🤖 AI Summary
Prior work lacks systematic evaluation of large language models (LLMs) and vision-language models (VLMs) on comprehensive musical score understanding—including pitch, rhythm, harmony, and form. Method: We introduce MSU-Bench, the first large-scale, human-annotated benchmark for musical score understanding, supporting dual modalities (ABC notation and PDF sheet images) and comprising 1,800 generative question-answer pairs spanning four hierarchical understanding levels. It enables both zero-shot and fine-tuned evaluation. Contribution/Results: Experiments across 15+ state-of-the-art LLMs and VLMs reveal significant cross-modal performance gaps and hierarchical fragility in music understanding. Fine-tuning substantially improves musical comprehension without degrading general-domain knowledge. MSU-Bench establishes a new evaluation paradigm and foundational resource for music AI research.
📝 Abstract
Understanding complete musical scores requires reasoning over symbolic structures such as pitch, rhythm, harmony, and form. Despite the rapid progress of Large Language Models (LLMs) and Vision-Language Models (VLMs) in natural language and multimodal tasks, their ability to comprehend musical notation remains underexplored.
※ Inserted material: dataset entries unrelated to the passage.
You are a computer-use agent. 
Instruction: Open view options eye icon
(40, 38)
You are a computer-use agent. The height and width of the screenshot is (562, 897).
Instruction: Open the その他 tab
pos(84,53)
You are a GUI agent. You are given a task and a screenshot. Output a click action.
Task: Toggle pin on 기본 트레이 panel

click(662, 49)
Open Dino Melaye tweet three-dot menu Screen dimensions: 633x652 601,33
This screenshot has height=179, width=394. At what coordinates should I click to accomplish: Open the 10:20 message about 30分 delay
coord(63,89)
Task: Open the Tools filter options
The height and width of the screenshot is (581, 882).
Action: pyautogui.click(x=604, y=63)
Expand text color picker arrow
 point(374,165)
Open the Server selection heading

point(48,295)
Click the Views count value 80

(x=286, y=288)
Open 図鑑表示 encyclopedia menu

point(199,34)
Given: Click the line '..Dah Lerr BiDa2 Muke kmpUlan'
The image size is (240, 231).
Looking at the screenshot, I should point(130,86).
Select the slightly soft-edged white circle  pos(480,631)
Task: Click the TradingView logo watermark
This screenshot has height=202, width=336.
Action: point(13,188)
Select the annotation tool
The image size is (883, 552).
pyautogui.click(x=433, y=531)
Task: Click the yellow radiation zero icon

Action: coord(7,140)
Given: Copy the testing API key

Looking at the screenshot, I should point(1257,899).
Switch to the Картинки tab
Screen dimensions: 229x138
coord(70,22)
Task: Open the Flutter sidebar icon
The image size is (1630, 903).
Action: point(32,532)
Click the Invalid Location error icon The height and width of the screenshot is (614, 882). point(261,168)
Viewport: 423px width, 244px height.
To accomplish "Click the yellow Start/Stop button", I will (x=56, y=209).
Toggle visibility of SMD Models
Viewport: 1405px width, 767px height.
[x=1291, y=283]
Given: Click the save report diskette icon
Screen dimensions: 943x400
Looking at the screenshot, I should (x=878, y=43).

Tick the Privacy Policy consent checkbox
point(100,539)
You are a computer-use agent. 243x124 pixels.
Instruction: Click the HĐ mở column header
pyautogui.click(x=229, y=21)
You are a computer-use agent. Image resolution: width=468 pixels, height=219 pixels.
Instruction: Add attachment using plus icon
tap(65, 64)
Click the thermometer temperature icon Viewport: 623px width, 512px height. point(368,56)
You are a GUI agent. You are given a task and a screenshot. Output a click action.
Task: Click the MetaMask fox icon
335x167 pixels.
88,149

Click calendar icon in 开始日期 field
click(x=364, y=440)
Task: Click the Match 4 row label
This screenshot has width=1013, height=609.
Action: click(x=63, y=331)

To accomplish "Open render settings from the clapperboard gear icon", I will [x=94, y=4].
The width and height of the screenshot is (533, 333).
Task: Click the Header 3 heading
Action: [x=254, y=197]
We introduce Musical Score Understanding Benchmark (MSU-Bench), the first large-scale, human-curated benchmark for evaluating score-level musical understanding across both textual (ABC notation) and visual (PDF) modalities. MSU-Bench comprises 1,800 generative question-answer (QA) pairs drawn from works spanning Bach, Beethoven, Chopin, Debussy, and others, organised into four progressive levels of comprehension: Onset Information, Notation & Note, Chord & Harmony, and Texture & Form. Through extensive zero-shot and fine-tuned evaluations of over 15+ state-of-the-art (SOTA) models, we reveal sharp modality gaps, fragile level-wise success rates, and the difficulty of sustaining multilevel correctness. Fine-tuning markedly improves performance in both modalities while preserving general knowledge, establishing MSU-Bench as a rigorous foundation for future research at the intersection of Artificial Intelligence (AI), musicological, and multimodal reasoning.